DOCUMENT SEGMENT:
Sorting Parent Documents by nested inner hits


(Phil Yardley) #1

Hi,

We have a set of documents that need sorting when querying. sorting at the nested level seems to be ok, but we need to sort by a field on a nested object within another nested object and can't for the life of us work this out :frowning:

The basic document structure looks like:

{
	"properties" : {
		"doc" : {
			"properties" : {
				"productCode" : { "type" : "text", "fields" : { "keyword" : { "type" : "keyword" } } },
				"productSku" : { "type" : "text", "fields" : { "keyword" : { "type" : "keyword" } } },
				//
				// Truncated for clarity
				//
				"products" : {
					"type" : "nested",
					"include_in_parent" : true,
					"properties" : {
						"departureDate" : {"type" : "date", "fields" : { "keyword" : { "type" : "keyword" }, "raw2" : { "type" : "string", "index" : "not_analyzed"} } },
						"travelBy" : { "type" : "text", "fields" : { "keyword" : { "type" : "keyword" } } },
						//
						// Truncated for clarity
						//
						"calculatedPrices" : {
							"type" : "nested",
							"properties" : {
								"accommodationCode" : {"type" : "string", "fields" : {"keyword" : {"type" : "keyword" } } },
								"was" : {"type" : "double"},
								"now" : {"type" : "double"},
								"isSupplemented" : {"type" : "boolean"},
								"isDefaultPrice" : {"type" : "boolean"},
								//
								// Truncated for clarity
								//
							}
						}
					}
				}
			}
		}
	}
}

we need to sort by the doc.products.calculatedPrices.now field in either asc or desc order - but only on those that are within the inner hits not values that don't match the rest of the select query.

we can sort fairly easily on doc.products.departureDate for example - but not the next level down.

Is this even possible?

any pointers would be appreciated.

Phil


(Adrien Grand) #2

I don't think it is possible indeed.

SUPPLIED RECORDS:
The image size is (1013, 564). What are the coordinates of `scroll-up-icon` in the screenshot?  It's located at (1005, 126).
* * *
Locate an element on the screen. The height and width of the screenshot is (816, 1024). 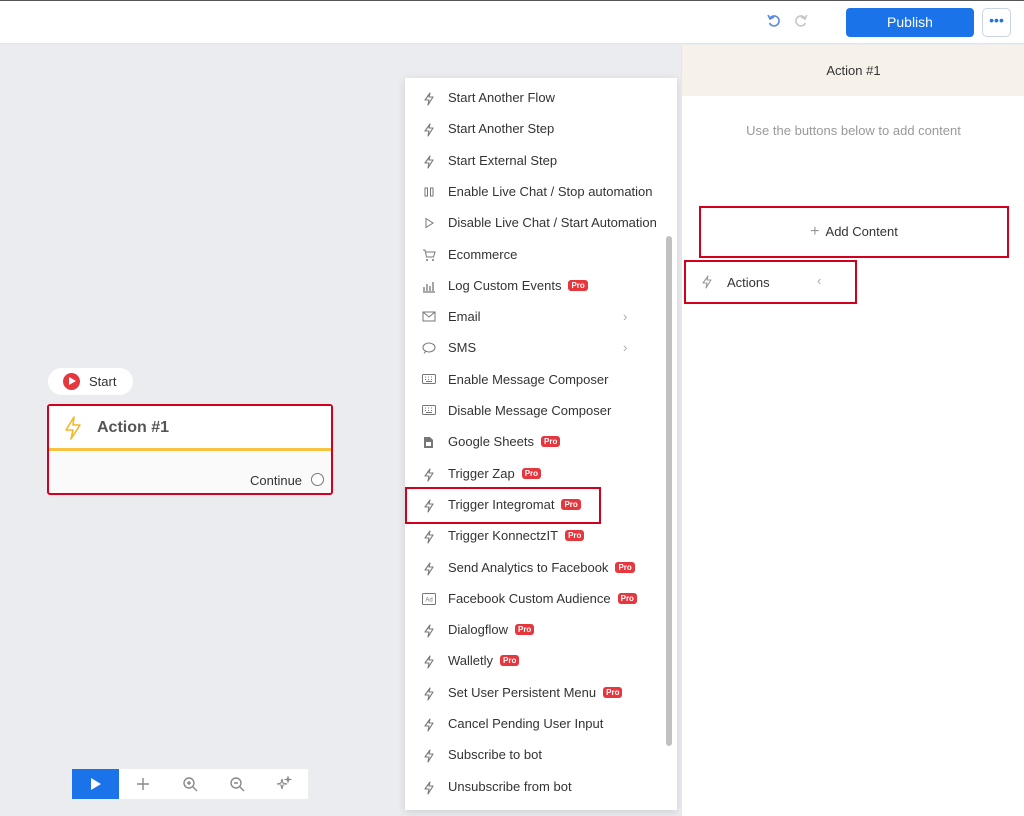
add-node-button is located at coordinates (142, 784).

WHAT THIS EXERCISE ASKS:
- a) Answer these about the forum thread on sorting by nested inner hits:
(i) Which field does the first poster need to sort by?
(ii) Which field can the poster already sort on fairly easily?
(iii) What does Adrien Grand say in his reply?
- b) Resume the forum thread on sorting by nested inner hits, picking up after its last reply.
The rows have no role here.

ANSWERS BY TASK:
- a)
(i) doc.products.calculatedPrices.now
(ii) doc.products.departureDate
(iii) He doesn't think it is possible.

- b)
(Phil Yardley) #3

Thanks @jpountz,

We've flattened the structure by one level, so we now have one level of nesting we're concerned about...

	"properties" : {
		"doc" : {
			"properties" : {
				"productCode" : { "type" : "text", "fields" : { "keyword" : { "type" : "keyword" } } },
				"productSku" : { "type" : "text", "fields" : { "keyword" : { "type" : "keyword" } } },
				//
				// Truncated for clarity
				//
				"products" : {
					"type" : "nested",
					"include_in_parent" : true,
					"properties" : {
						"departureDate" : {"type" : "date", "fields" : { "keyword" : { "type" : "keyword" }, "raw2" : { "type" : "string", "index" : "not_analyzed"} } },
						"travelBy" : { "type" : "text", "fields" : { "keyword" : { "type" : "keyword" } } },
						//
						// Truncated for clarity
						//
						"accommodationCode" : {"type" : "string", "fields" : {"keyword" : {"type" : "keyword" } } },
						"was" : {"type" : "double"},
						"now" : {"type" : "double"},
						"isSupplemented" : {"type" : "boolean"},
						"isDefaultPrice" : {"type" : "boolean"}
					}
				}
			}
		}
	}
}

We want to sort by the NOW field on product. however, when sorting and applying the nested_filter (the same as the initial query) it is sorting on the lowest /highest possible value in the nest, not those in the inner hits (ie the ones that meet the criteria).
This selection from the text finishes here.